Procter & Gamble Has Raised Its Dividend for 70 Straight Years. Only 5 Other Companies Can Say the Same.
Seven decades of annual raises say plenty about this business. The current yield makes it worth a fresh look.
Overview
Procter & Gamble (NYSE: PG) raised its quarterly dividend 3% in April to $1.0885 per share, marking its 70th consecutive year of dividend increases. Only five other publicly traded companies have raised their payouts for that many years in a row.

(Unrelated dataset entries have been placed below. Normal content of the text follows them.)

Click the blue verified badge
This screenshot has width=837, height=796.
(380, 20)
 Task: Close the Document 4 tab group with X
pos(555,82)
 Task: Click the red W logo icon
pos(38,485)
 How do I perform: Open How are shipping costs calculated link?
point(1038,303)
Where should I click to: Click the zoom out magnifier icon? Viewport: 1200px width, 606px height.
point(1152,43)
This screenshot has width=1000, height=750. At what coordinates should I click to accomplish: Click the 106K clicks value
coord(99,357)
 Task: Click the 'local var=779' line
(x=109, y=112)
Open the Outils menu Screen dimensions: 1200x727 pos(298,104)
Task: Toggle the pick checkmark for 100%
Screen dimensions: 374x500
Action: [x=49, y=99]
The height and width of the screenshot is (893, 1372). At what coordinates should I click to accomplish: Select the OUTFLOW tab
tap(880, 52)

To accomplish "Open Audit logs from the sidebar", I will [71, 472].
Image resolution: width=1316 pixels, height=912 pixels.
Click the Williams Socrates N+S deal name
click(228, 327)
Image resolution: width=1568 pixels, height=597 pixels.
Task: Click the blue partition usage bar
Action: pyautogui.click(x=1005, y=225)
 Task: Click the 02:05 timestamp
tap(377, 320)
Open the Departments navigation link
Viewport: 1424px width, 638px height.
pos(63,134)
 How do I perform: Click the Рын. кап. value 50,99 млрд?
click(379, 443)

The streak is even more remarkable when you zoom out. P&G has paid a dividend every year since its incorporation in 1890 -- 136 straight years. And the payments are enormous in absolute terms, too. The company behind Tide, Pampers, and Gillette expects to pay around $10 billion in dividends in fiscal 2026, plus roughly $5 billion in share repurchases on top of it.
Details
A streak like this is only possible because of what P&G sells. Detergent, diapers, razors, and paper towels get bought in good economies and bad ones, and the company's latest results show that durability at work. In its fiscal 2026 third quarter (the period ended March 31), P&G's organic sales, which exclude currency moves, acquisitions, and divestitures, grew 3% year over year, and core earnings per share rose 3% to $1.59. Management also maintained its full-year outlook even while absorbing tariff-related costs.